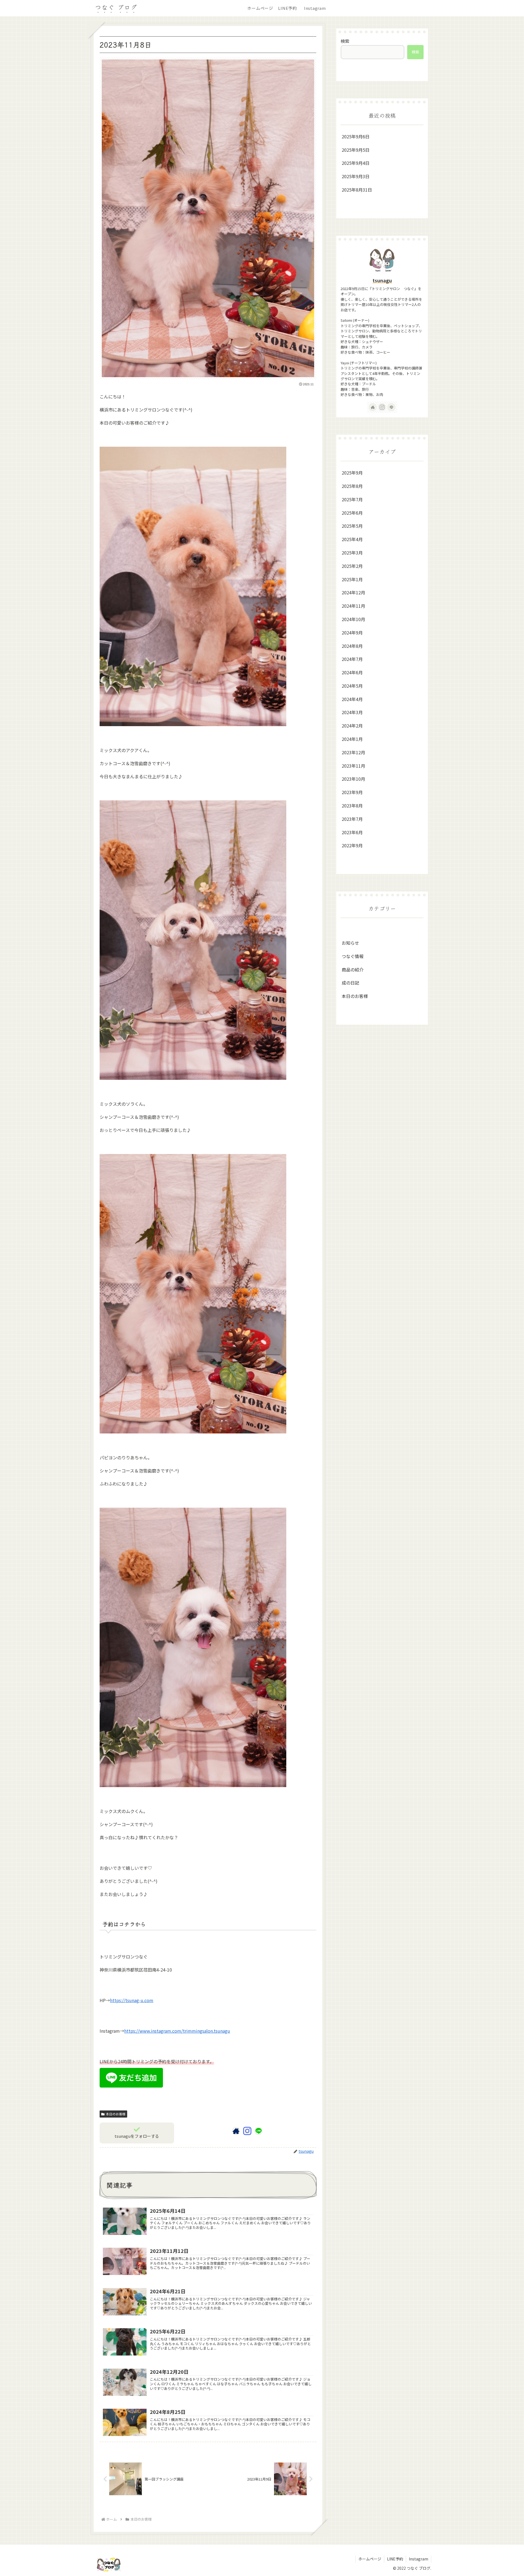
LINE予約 (395, 2559)
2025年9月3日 (356, 176)
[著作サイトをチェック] (236, 2130)
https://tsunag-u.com (131, 2000)
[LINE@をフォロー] (258, 2130)
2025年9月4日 (356, 163)
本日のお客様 (116, 2114)
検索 (345, 41)
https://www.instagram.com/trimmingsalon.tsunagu (177, 2031)
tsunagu (382, 280)
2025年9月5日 (356, 150)
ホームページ (369, 2559)
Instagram (418, 2559)
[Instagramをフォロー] (247, 2130)
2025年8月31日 (357, 189)
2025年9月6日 (356, 136)
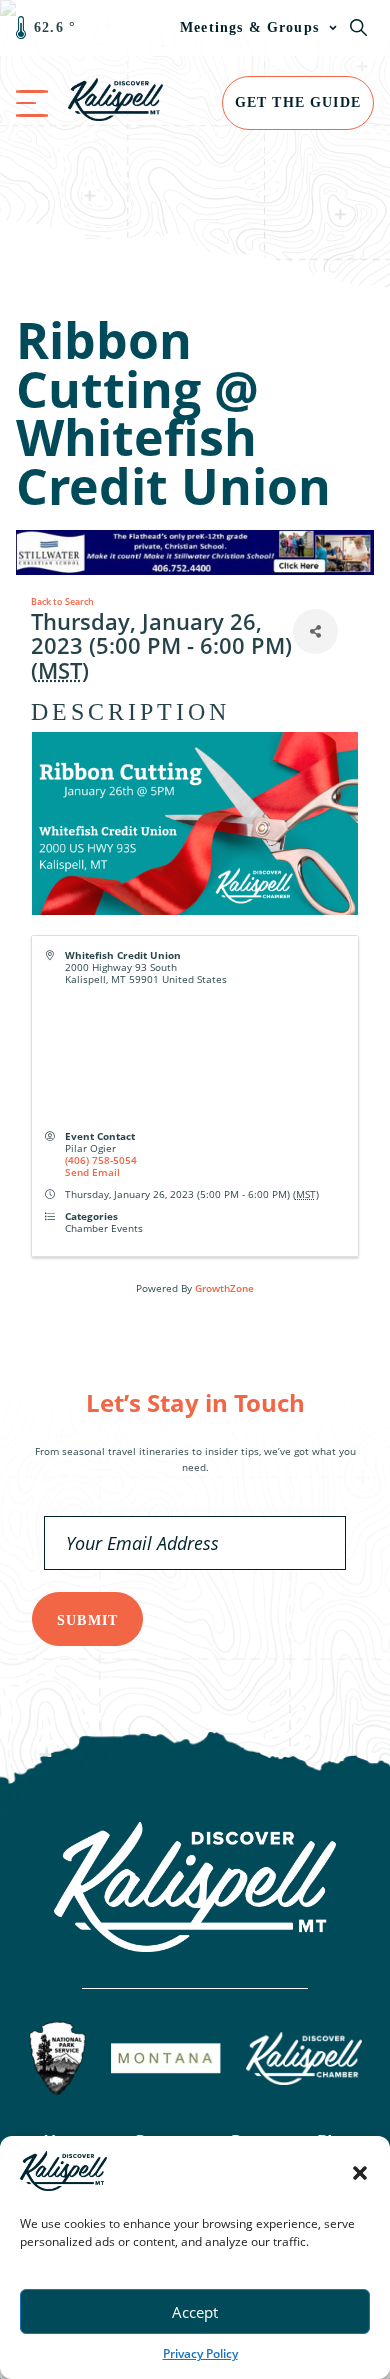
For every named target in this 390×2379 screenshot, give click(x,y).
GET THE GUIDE (298, 102)
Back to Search (62, 601)
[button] (360, 2173)
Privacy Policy (200, 2353)
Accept (195, 2312)
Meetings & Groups (249, 27)
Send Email (92, 1172)
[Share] (315, 631)
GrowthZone (224, 1288)
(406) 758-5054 (101, 1160)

*****

_YOUR OBJECTIVE_
Without the images, print all of the lines above exactly.

_ANSWER SPACE_
LINE予約 (395, 2559)
2025年9月3日 (356, 176)
[著作サイトをチェック] (236, 2130)
https://tsunag-u.com (131, 2000)
[LINE@をフォロー] (258, 2130)
2025年9月4日 (356, 163)
本日のお客様 (116, 2114)
検索 (345, 41)
https://www.instagram.com/trimmingsalon.tsunagu (177, 2031)
tsunagu (382, 280)
2025年9月5日 (356, 150)
ホームページ (369, 2559)
Instagram (418, 2559)
[Instagramをフォロー] (247, 2130)
2025年8月31日 (357, 189)
2025年9月6日 (356, 136)
For every named target in this 390×2379 screenshot, give click(x,y).
GET THE GUIDE (298, 102)
Back to Search (62, 601)
[button] (360, 2173)
Privacy Policy (200, 2353)
Accept (195, 2312)
Meetings & Groups (249, 27)
Send Email (92, 1172)
[Share] (315, 631)
GrowthZone (224, 1288)
(406) 758-5054 (101, 1160)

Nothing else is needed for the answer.